Ultimately the entire technical operations in musical correctness will be controlled by the method of tuning. The music industry has battled with this thought ever sense the birth of the audio engineer, but as time moves on the connection between the musical instrument and the technologies that serve as the application for musical balance grows ever closer and can not be denied. "music and tuning are dependent upon each other".
This thread tells the story, my story, and how I am linked to the pursuit of making the audio chain complete.
You might think this would be a walk in the park right? After all we have musical instruments and music structure classes to spell it out for us. It would be great if life was that simple, but I assure you, the resistance to this simple train of logic has eluded a whole sector of audio minds over the last few decades. An entire market of audio equipment has been in stall and engineers and designers have been stumped as to what is going on. It's a mental disconnect that has stopped the advancement of music reproduction. But finally the light is starting to break through the clouds and when tuning becomes the accepted science, what was wrong with the music industry, will be made right.
above Sound Stage studio in Nashville, TN
The image that must be seen to gain understanding of audio is to take a look at the audio chain from start to finish. The audio chain does not start with the playback system (the home stereo). It starts in either the live room or electronically.
below one of our live rooms and a look at my mentored past
Mick Ronson, Mick Jones and Ian Hunter at the Power Station NY
Another reason I ask you to take a look at descripted pictures is so you can visualize what this technology is about. From the very moment we are exposed to sound as a child there is one word that has represented and quantified the event of sound, vibration. No matter how we wish to theorize audio it can not be done without the word vibration. Vibration is a mechanical phenomenon whereby oscillations occur about an equilibrium point. In music that equilibrium point is called the fundamental. To make the fundamental function of a note with timbre, a physical harmonic structure is needed. The harmonic series is a part of all things audio, from the mechanics of a musical instrument, to the electrical/mechanical audio chain, to acoustics and even the nerve system in the human body and brain.
Making this simple, music and the audio chain are scientifically tied together by the laws of physics. There's no mechanical separation (isolation) between the physical function of music played and the conduits that are used to carry audio along the electronic/mechanical signal pathway.
Saying these words may make sense, but the audio community is not so inclined to move forward on technical issues until empirical evidence is supplied. Empirical evidence is a term for the knowledge acquired by means of the senses, particularly by observation and experimentation. Empirical evidence is the highest form of proof concerning the sciences.
Michael Green has confirmed the laws of physics in regards to the audio signal being vibration by putting into action a series of listening tests throughout the world over a 25 year period and has documented this on the TuneLand forum since 2004. These tests have been done by individuals independent from each other using Michael's methods and tuning tools as the only part of the testing in common. The results have not been prompted.
The audio chain from start to finish is one long musical instrument and every inch of its signal/mechanical conduit uses the same laws of physics and practical applications in its performance criteria. This is especially important as recording and playback head into the future, but also plays a specific role of importance in reproducing the past. The search for the illusive absolute sound is finally over.

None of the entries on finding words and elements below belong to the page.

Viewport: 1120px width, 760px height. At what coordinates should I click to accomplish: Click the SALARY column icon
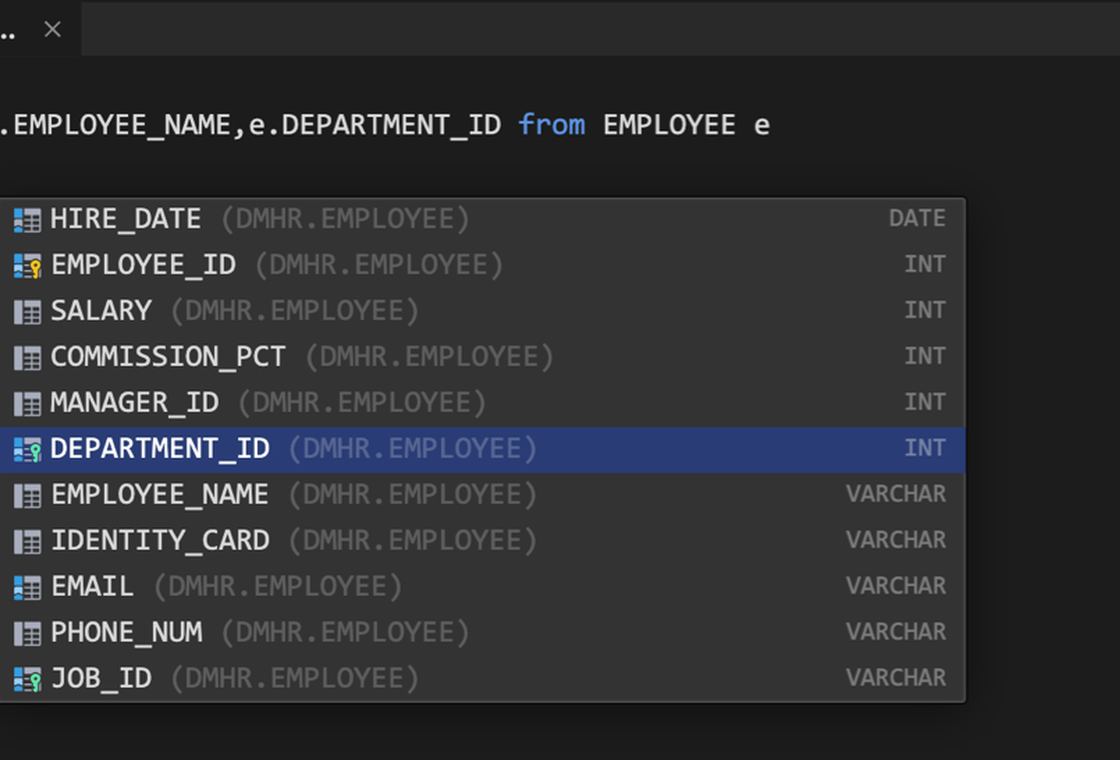click(27, 312)
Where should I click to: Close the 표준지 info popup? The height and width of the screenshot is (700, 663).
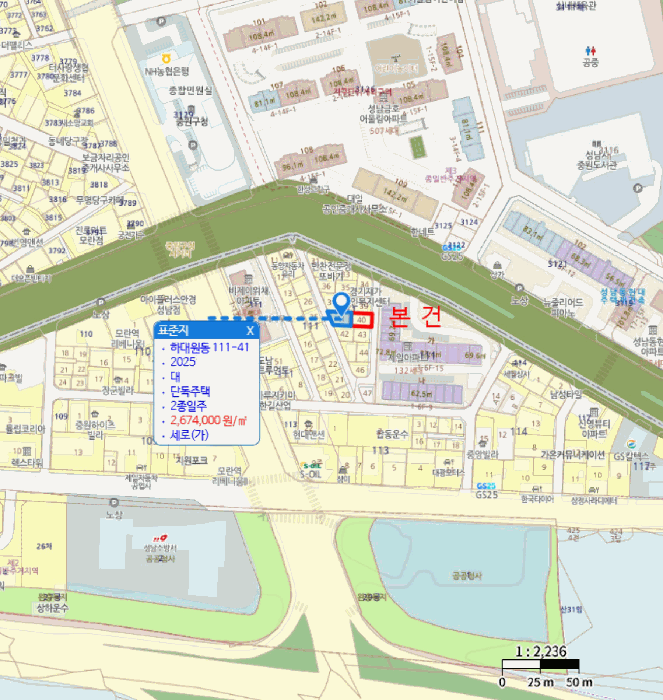click(250, 330)
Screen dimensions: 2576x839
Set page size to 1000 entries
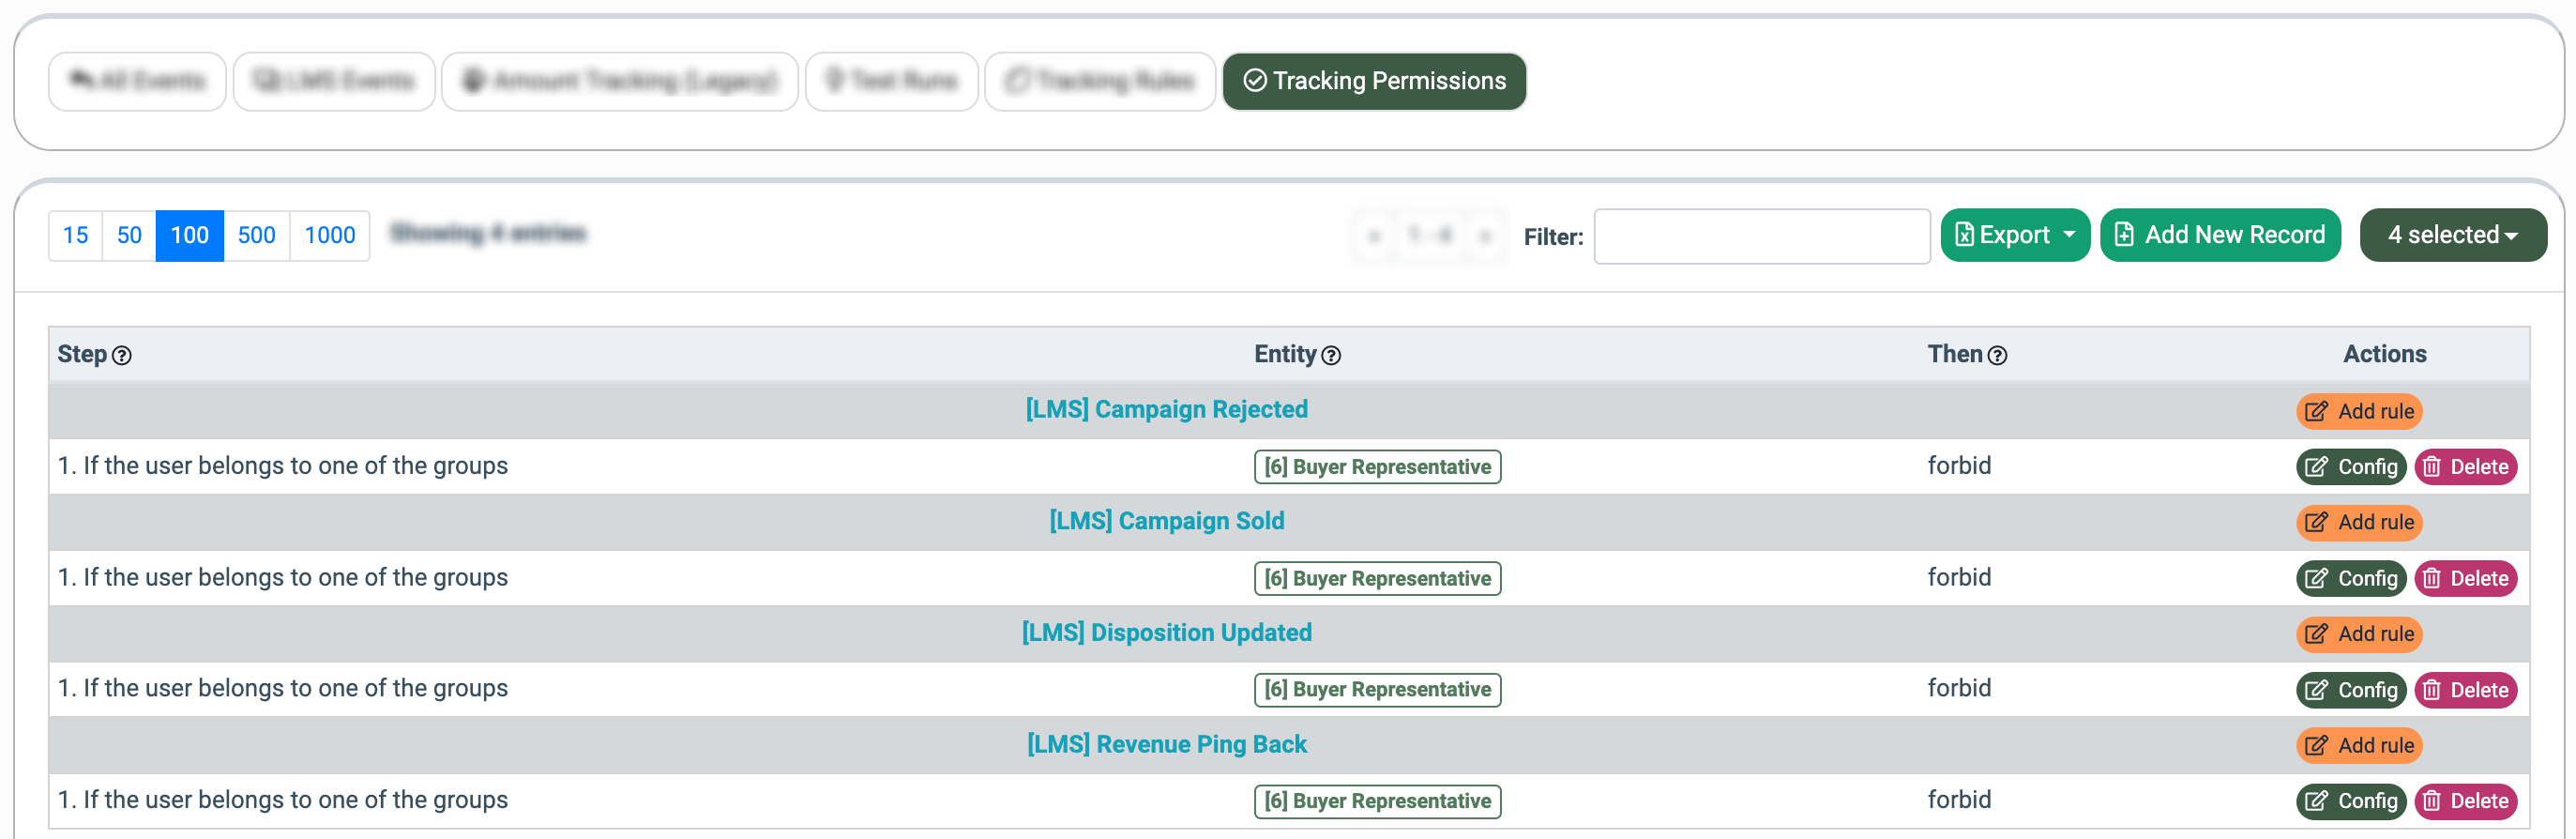pos(329,236)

There is one criteria of the absolute sound that remains consistent through the entire audio chain. On both the origin and the playback end I call this Real Size and Real Space. Real space relates to the original recorded space and is apparent in both live space (room) recording and electronic (internal) recording. All recordings have a real space to them encoded into the recoded code that is reproduced by realigning a recordings fundamental and harmonic structures at the playback end of the chain. Real size relates to the received pickup pattern relationships between the microphones and instruments. These are two components to recordings that work hand and hand. While you have the real size (mic pattern and pressure) influencing specifics of a recorded object, real space is at play as an overall environment reality. This can be the pickup of the live room environment or the size of the 360 environment inside of the electrical recording component. The absolute sound is found within the recorded code, which is turned into the audio code as the signal is put into motion. The audio pathway, or audio chain, carries the recorded information as a vibratory mechanical function.
real space recording
The main component of the audio signal is vibration. Vibration is the energy in motion that makes audio. Without it you would not be able to hear or feel, or for that matter, record and playback music. This might seem pretty fundamental science for the practical person but somewhere along the audio story line the word vibration has been confused with the word distortion. Distortion is when the oscillatory equilibrium point balance is thrown off track enough to not be able to return to its pattern, which in music terms, the pattern is called pitch. What happens when something goes off pitch, or out of tune, is the harmonics are no longer keeping the fundamental true to it's core. When the fundamental looses its identity, function and power, this is called distortion. Distortion happens when the vibrations become uncontrollably random, or not able to fully develop. The first and most prominent symptom of distortion that we can witness is not being able to reproduce the entire size of the environment sound stage in playback.